* Activity: Reproduce the whole article on maintaining weight loss, word for word and without changes.

The new excellent weight loss study from Kaiser shows that people who lose 9# over 6 months can maintain almost half the loss over 3 years if they login, engage, and post their weight on a (specific) weight loss website.
So, accountability is transferable, because 4 factors have been shown to be the key to weight loss maintenance: accountability, individualization of diet, adequate exercise (400+ minutes weekly) and consistent self-monitoring. The National Weight Control Registry has over 40 research studies from the top investigators devoted to successful weight loss maintenance.
At the end of this internet study, 65 percent of the participants were still logging on to the website–an average of about once per week–which is way better adherence than most weight loss studies, and as good as my own medical weight loss practice.
“Sustainable long-term weight-loss maintenance” is defined differently in different studies. To these researchers, it meant regaining just 56% of initial weight lost. That’s success, compared with regaining over 90% of initial weight lost in the no-intervention and personal followup groups.
But weight regain is not success for most dieters. Most researchers define success as over 10% of body weight loss, but people in weight loss programs are disappointed when we do not achieve it and maintain it. We should be able to do better–and we can do better– for truly motivated, prepared people with a personal or medical reason to keep weight off once they have lost it.

* Available data:
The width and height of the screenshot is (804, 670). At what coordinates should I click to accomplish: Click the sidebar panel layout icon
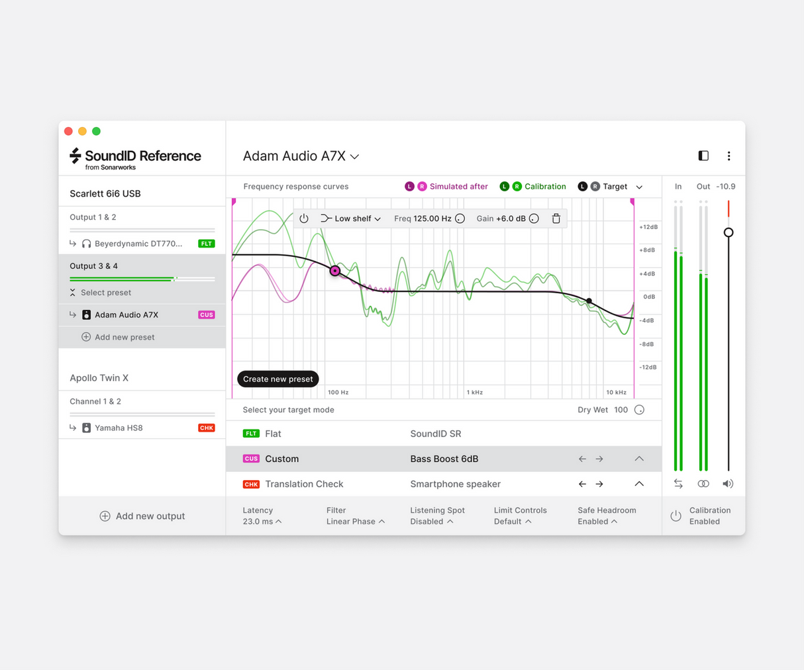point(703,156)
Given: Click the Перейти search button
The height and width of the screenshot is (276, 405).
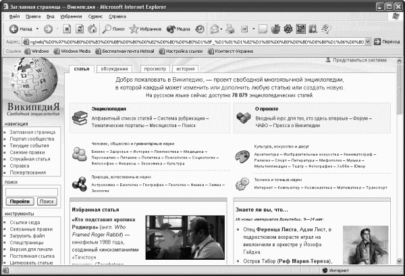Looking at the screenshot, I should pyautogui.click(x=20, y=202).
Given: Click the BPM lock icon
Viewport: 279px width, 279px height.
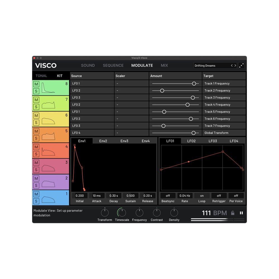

---

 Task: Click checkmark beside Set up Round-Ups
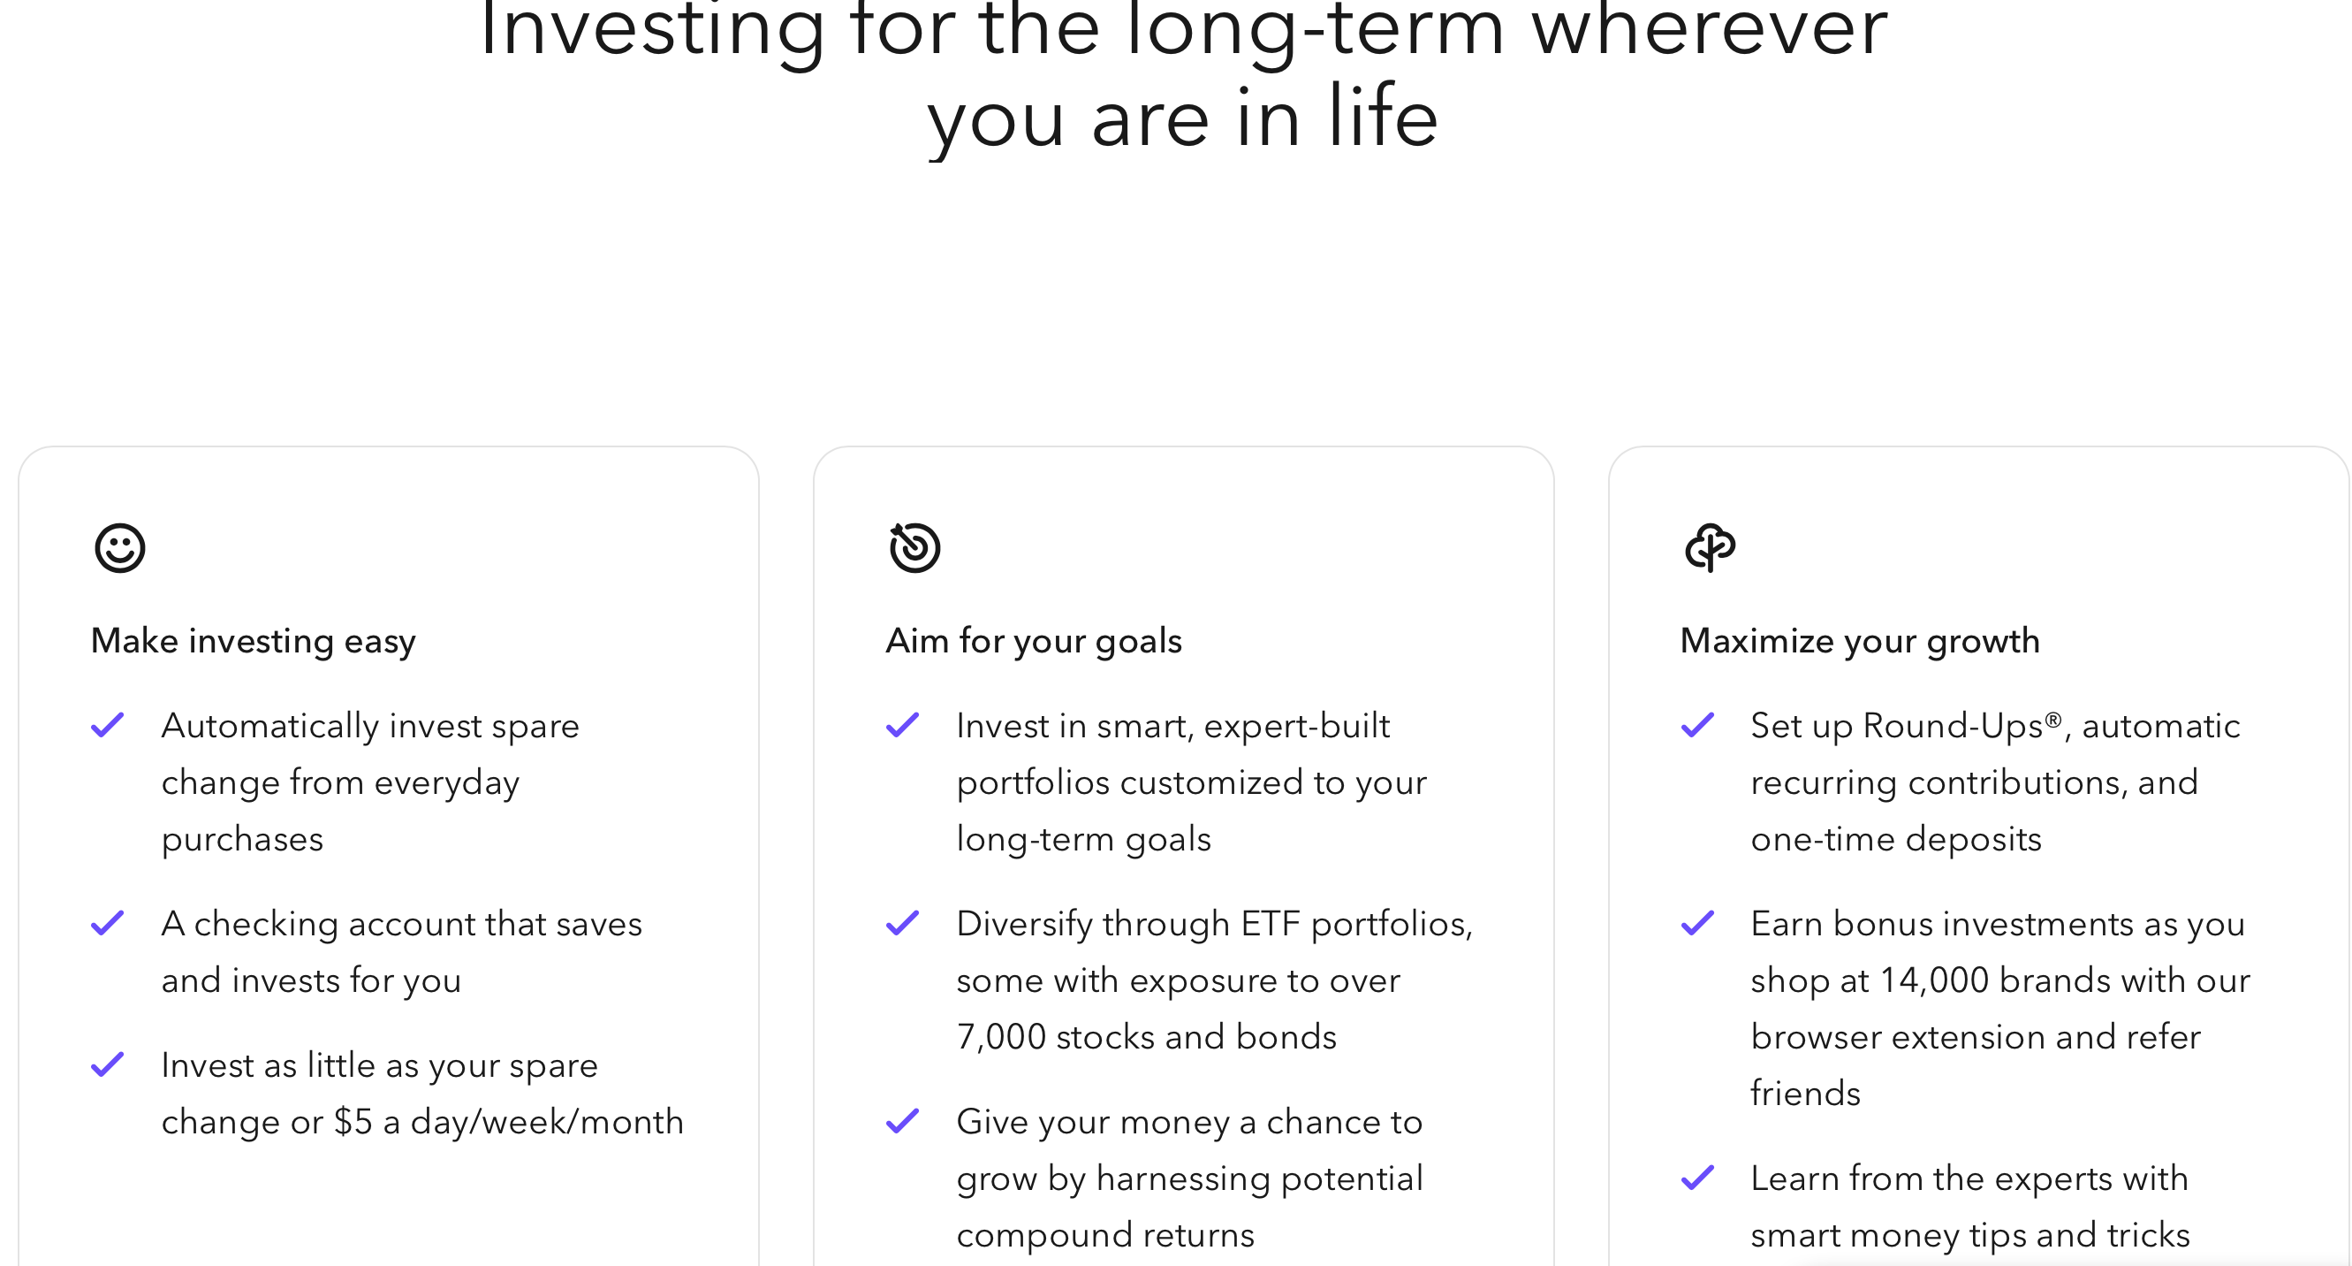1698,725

* Written solution:
The new excellent weight loss study from Kaiser shows that people who lose 9# over 6 months can maintain almost half the loss over 3 years if they login, engage, and post their weight on a (specific) weight loss website.
So, accountability is transferable, because 4 factors have been shown to be the key to weight loss maintenance: accountability, individualization of diet, adequate exercise (400+ minutes weekly) and consistent self-monitoring. The National Weight Control Registry has over 40 research studies from the top investigators devoted to successful weight loss maintenance.
At the end of this internet study, 65 percent of the participants were still logging on to the website–an average of about once per week–which is way better adherence than most weight loss studies, and as good as my own medical weight loss practice.
“Sustainable long-term weight-loss maintenance” is defined differently in different studies. To these researchers, it meant regaining just 56% of initial weight lost. That’s success, compared with regaining over 90% of initial weight lost in the no-intervention and personal followup groups.
But weight regain is not success for most dieters. Most researchers define success as over 10% of body weight loss, but people in weight loss programs are disappointed when we do not achieve it and maintain it. We should be able to do better–and we can do better– for truly motivated, prepared people with a personal or medical reason to keep weight off once they have lost it.